Another type of tidal energy generator uses a large dam called a barrage. With a barrage, water can spill over the top or through turbines in the dam because the dam is low. Barrages can be constructed across tidal rivers, bays, and estuaries.
Turbines inside the barrage harness the power of tides the same way a river dam harnesses the power of a river. The barrage gates are open as the tide rises. At high tide, the barrage gates close, creating a pool, or tidal lagoon. The water is then released through the barrage’s turbines, creating energy at a rate that can be controlled by engineers.
A barrage is a much more expensive tidal energy generator than a single turbine. Although there are no fuel costs, barrages involve more construction and more machines. Unlike single turbines, barrages also require constant supervision to adjust power output.
The tidal power plant at the Rance River estuary in Brittany, France, uses a barrage. It was built in 1966 and is still functioning. The plant uses two sources of energy: tidal energy from the English Channel and river current energy from the Rance River. The barrage has led to an increased level of silt in the habitat. Native aquatic plants suffocate in silt, and a flatfish called plaice is now extinct in the area.
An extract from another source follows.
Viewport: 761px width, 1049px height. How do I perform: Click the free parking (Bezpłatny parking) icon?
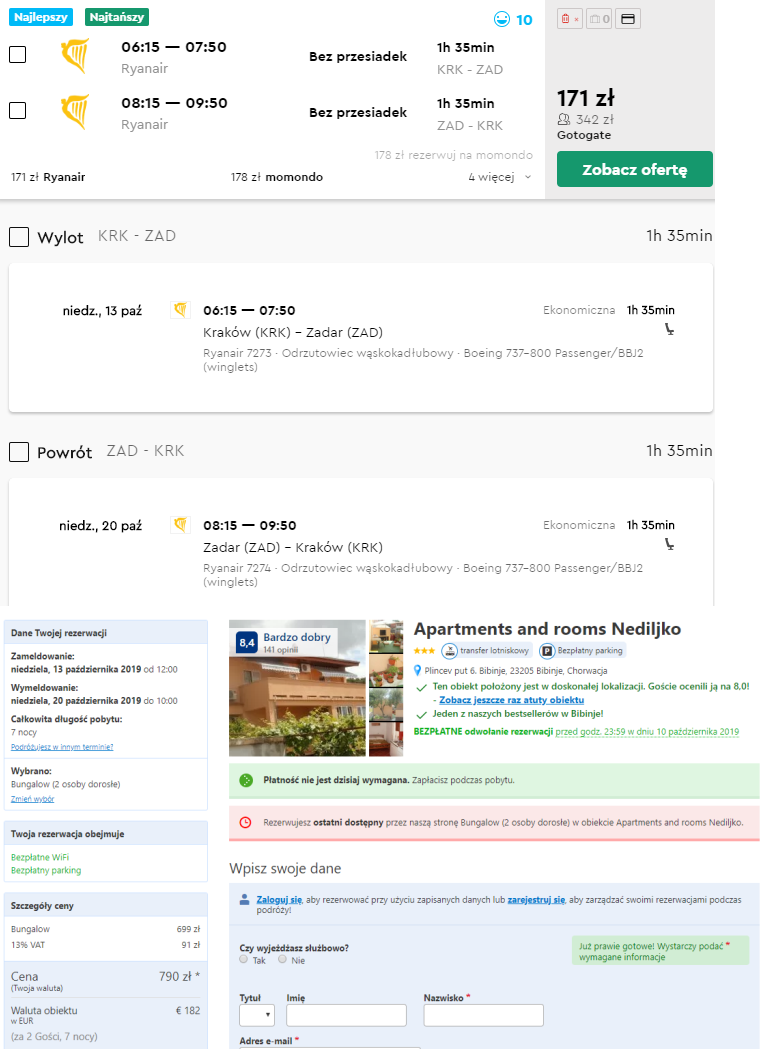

Other organisms, such as cuttlefish, a relative of squids, now thrive in the Rance estuary. Cuttlefish prefer cloudy, silty ecosystems.
3. Tidal Lagoon
The final type of tidal energy generator involves the construction of tidal lagoons. A tidal lagoon is a body of ocean water that is partly enclosed by a natural or manmade barrier. Tidal lagoons might also be estuaries and have freshwater emptying into them.
A tidal energy generator using tidal lagoons would function much like a barrage. Unlike barrages, however, tidal lagoons can be constructed along the natural coastline. A tidal lagoon power plant could also generate continuous power. The turbines work as the lagoon is filling and emptying.
The environmental impact of tidal lagoons is minimal. The lagoons can be constructed with natural materials like rock. They would appear as a low breakwater (sea wall) at low tide and be submerged at high tide. Animals could swim around the structure, and smaller organisms could swim inside it. Large predators like sharks would not be able to penetrate the lagoon, so smaller fish would probably thrive. Birds would likely flock to the area.
But the energy output from generators using tidal lagoons is likely to be low. There are no functioning examples yet. China is constructing a tidal lagoon power plant at the Yalu River, near its border with North Korea. A private company is also planning a small tidal lagoon power plant in Swansea Bay, Wales.
The present article was an attempt to deliver all the essential information about “What Is Tidal Energy?” firstly, we brought the basic definition of what this kind of renewable energy is, and then we moved to the rules and principles that let us use the most of this energy. In the end, we introduced 3 major and current ways to get energy from tidal movements.